Consigo dizer onde um bloco de mármore foi extraído apenas olhando para uma única face polida. Consigo dizer de que lado da montanha ele veio, se foi cortado a favor ou contra o leito, e aproximadamente há quanto tempo a rocha se formou. Isso não é um superpoder. É uma habilidade que qualquer um pode aprender, e é a habilidade mais útil na indústria da pedra natural.

Comece pelos fósseis. Se você os vê, está diante de uma pedra sedimentar como calcário ou travertino. Os fósseis contam o ambiente em que a pedra se formou. Os numulites — aqueles discos em forma de moeda que aparecem em pedras como Pietra di Vicenza — indicam mares tropicais quentes e rasos. Os que já vi nas colinas de Berici, no Vêneto, têm cinquenta milhões de anos. Quando um hóspede passa o dedo sobre um fóssil num degrau de escada, está tocando um organismo que viveu antes de o Himalaia existir.

Se não há fósseis e a pedra é cristalina, você está diante de uma rocha metamórfica. O mármore é calcário que foi cozido e comprimido. O veio é o registro dessa transformação. Veios afiados e angulares com limites definidos indicam metamorfismo de grau relativamente baixo. Veios suaves e difusos onde as cores se misturam indicam temperaturas e pressões mais altas. Os veios são como a autobiografia da pedra, escrita em tinta mineral.

Um mármore preto profundo como Nero Marquina é preto porque se formou num ambiente pobre em oxigênio onde o carbono orgânico foi preservado em vez de oxidado. Os veios brancos são calcita que recristalizou ao longo de linhas de fratura. Quando você olha para uma chapa de Nero Marquina, está vendo os restos fossilizados de vida marinha antiga, comprimidos em escuridão por duzentos milhões de anos de sobrecarga.

Pedras verdes contam uma história diferente. O Verde Cipollino, com suas faixas verdes e brancas em camadas, ganha a cor de minerais de serpentina formados pela alteração de rochas ultramáficas na presença de água.
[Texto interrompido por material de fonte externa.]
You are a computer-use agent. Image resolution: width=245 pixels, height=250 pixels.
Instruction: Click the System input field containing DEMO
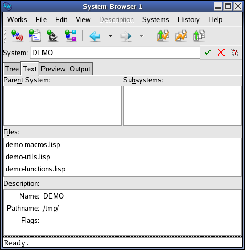[115, 53]
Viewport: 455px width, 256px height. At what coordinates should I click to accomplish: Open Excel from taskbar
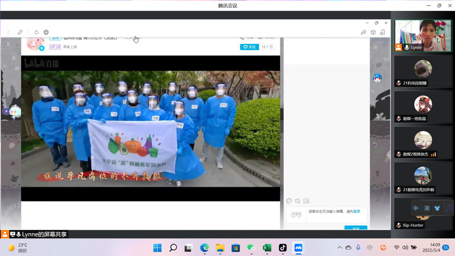tap(267, 248)
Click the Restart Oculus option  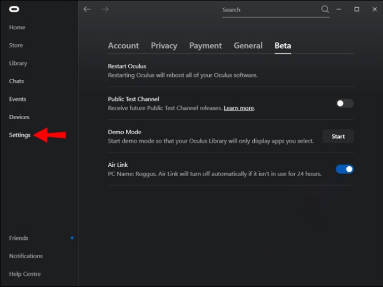(x=230, y=70)
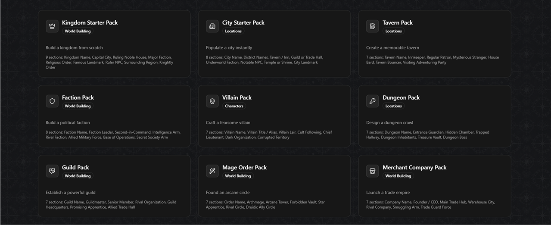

O nome significa “cebolinha” em italiano porque as faixas se assemelham às camadas concêntricas de um alho-poró cortado. A pedra se formou no fundo do oceano quando forças tectônicas empurraram seções do manto terrestre até a superfície. É literalmente terra profunda trazida à luz.

Consigo dizer se uma pedra foi cortada a favor ou contra o leito apenas olhando para a face. Uma pedra cortada a favor do leito (paralela à estratificação natural) mostra padrões consistentes e lineares. Uma pedra cortada contra o leito mostra as camadas em seção transversal — mais caótica, mais dramática, mais imprevisível. Isso importa para o desempenho. Um travertino cortado contra o leito é mais resistente à flexão, mas mais propenso a mostrar porosidade. Um travertino cortado a favor do leito é mais uniforme em aparência, mas ligeiramente mais fraco. Nenhum está errado. Eles são apenas diferentes, e você precisa saber qual seu projeto exige.

A capacidade de ler pedra tem consequências práticas. Certa vez rejeitei um carregamento inteiro de Marmara Equator no porto porque o padrão de bandeamento estava errado. O fornecedor tinha misturado blocos de duas bancadas diferentes, e a variação de cor entre eles era visível para qualquer um que soubesse o que procurar. Um comprador menos experiente teria aceitado, instalado, e passado meses brigando com o arquiteto sobre por que a fachada parecia inconsistente.

Os melhores selecionadores de pedra desenvolvem o que só posso descrever como intuição visual. Olham para uma chapa e sentem se ela está certa. Isso não é místico. É reconhecimento de padrões desenvolvido ao longo de milhares de horas de observação. Quando você já viu dez mil chapas, a dez mil e uma revela seu caráter numa fração de segundo. Seu cérebro faz a comparação antes de sua mente consciente ter tempo de formar o pensamento.

Treino minha equipe da mesma forma sempre. Coloco duas chapas lado a lado e peço para dizerem qual é melhor. Eles chutam. Eu corrijo. Repetimos. Depois de algumas centenas de repetições, param de chutar e começam a enxergar. Esse é o momento em que um comprador de pedra se torna um leitor de pedra.

A pedra não esconde seu caráter. Ela o exibe abertamente em cada face cortada. Você só precisa aprender a linguagem.